[SUPPLIED TEXT]:
%%

I was actually looking for such a lightweight "ring" just as you mentioned to avoid him catching the teeth.

@Cheers:
I have to have it a little higher otherwise it would touch the chainstays on the rear. But it shifts perfectly and as mentioned by D8 already you also have it in this high or even higher position if you would have 3 rings...anyway - it works great.

@Moto367:
The guys at his club asked me to put clip-ins as soon as possible so they adapt and learn to ride with them.My son was really happy to get them as his dad and all the other kids had some too...so i put him my old Ritchey Ti and looked around for the oldest, most used cleats as i was told those work best for beginners. I then had to find some small shoes as my sond has still only 33 Euro size. Italian DMT has the smallest bike shoes so that was about the most expensive investment i had to do. I bought 1 size larger so he can at least wear them a litrtle longer before i have to get the next bigger size He had problems to get it an first even when i set all the spring adjustements on the pedals to the softest settings. But now he has already adapted.He still falls occasionally as unclipping also needs quite some force for him. But as mentioned those kids learn tricks it's really amazing. You know, i call that "Hans Rey-riding" as they would learn to stand still, jumping.clearing obstacles by jumping (going up stairs for example), the bigger ones do tricks like standing on the rear wheel and hopping around on it or the same on the front wheel...real cool.

Here's some impressions of his clubs training:


----------



## bikeny (Feb 26, 2004)

moto367 said:


> Very nice indeed! I'm facing a similar situation for my 9 yr old son who is growing waaay too fast. He is already "almost" too big for his 24". I'm thinking of options for his next bike and your post has helped with some ideas. Thanks!! How did your son adapt to the clipless pedals?


I built up a similar 26" wheeled bike for my 10 year old over the winter. It is not as light as Nino's, but not bad. The hardest part was finding a suitable frame. I ended up buying an Ibex for I think $199.00. It weighs just over 3 pounds, so not super light, but not bad. For wheels I used a set of Rolf Propels that I had lying around after I moved to discs. Brakes were also leftover XTR V-brakes. Derailleurs were also from the parts bin, XTR rear and XT front. 11-32 8 speed XTR cassette, also from the parts bin. For cranks I went to E-bay and found some used XTR M 950 cranks. I have 165 on there right now, and also have a pair of 167.5. I mounted a 20t granny, a 32t middle, and a Spot ring guard. I did buy new SRAM 8 speed grip shifters for like $30.00. Bar is a leftover Ritchey WCS. Hutchinson Python air light tires also leftover. Oh yeah and I bought a used Skareb fork in the classifieds. Total weight is about 21 pounds.

%%

[PROBLEMS TO WORK ON]:
A: In the forum thread about bikes for children, what is the approximate total weight of the 26-inch bike built for the 10-year-old?
B: Carry on the forum thread about bikes for children, starting right after its final sentence.

[EXTRACTED INFORMATION]:
%%

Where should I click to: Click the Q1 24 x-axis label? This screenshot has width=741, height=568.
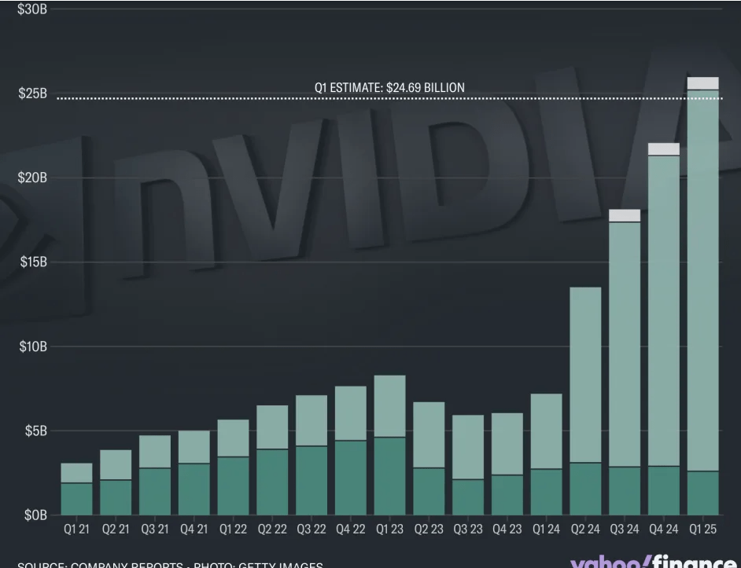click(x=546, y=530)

%%
%%

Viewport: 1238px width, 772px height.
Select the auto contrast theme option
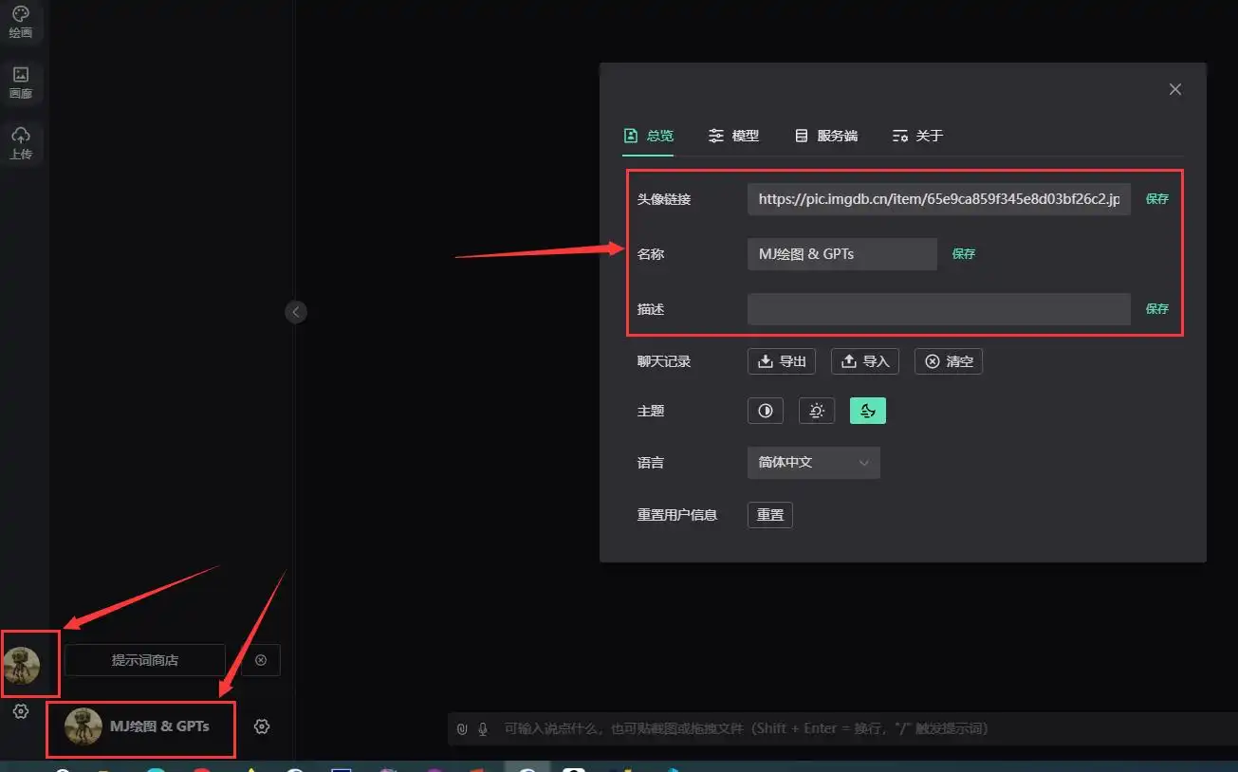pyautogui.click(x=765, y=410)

%%

[IN RESPONSE]:
A: About 21 pounds.

B:
I'm sure I could loose weight in a few places, but the price was just not worth it for me. It is probably 10 pounds lighter than the 24" wheeled bike he was riding before anyway! I will try to get a couple of pictures and post them.

Mark


----------



## DeeEight (Jan 13, 2004)

Shimano SH-56 M-cleats would be best... the multi-release options mean the kid can bail out with a upward twist in either direction, not just a flat heel out twist motion. But frogs or bebops would be better still as there's very little spring force involved in their cleats to resist twisting out.


----------



## nino (Jan 13, 2004)

DeeEight said:


> Shimano SH-56 M-cleats would be best... the multi-release options mean the kid can bail out with a upward twist in either direction, not just a flat heel out twist motion. But frogs or bebops would be better still as there's very little spring force involved in their cleats to resist twisting out.


Thanks for the hint! It's too long ago i used SPDs so i didn't even remember hat there were those 2 different cleats available. I will try to get my hands on some and hopefully they work smoother than the ones he uses now (oldest ones of myself i could find). He still has to fiddle around occasionally to click in and it still happens he can't unclip when he has fallen...


----------



## sanrensho (Feb 20, 2004)

nino said:


> The cranks are some re-worked Truvativ 175mm. I had asked a couple of weeks ago in this forum if anyone had an idea and it turned out that the link i got here to the guy shortening some cranks was the perfect tip!! There are no good cranks for kids, you'll find ultra-heavy cranks and those would ask for ultra-wide BBaxles which make for a wide Q-factor....not really what you need for small kids! I only use 2 chainrings as the gearing suits my son perfectly. They still don't have the leg power to go any faster on top and he already goes pretty fast with the 32/11...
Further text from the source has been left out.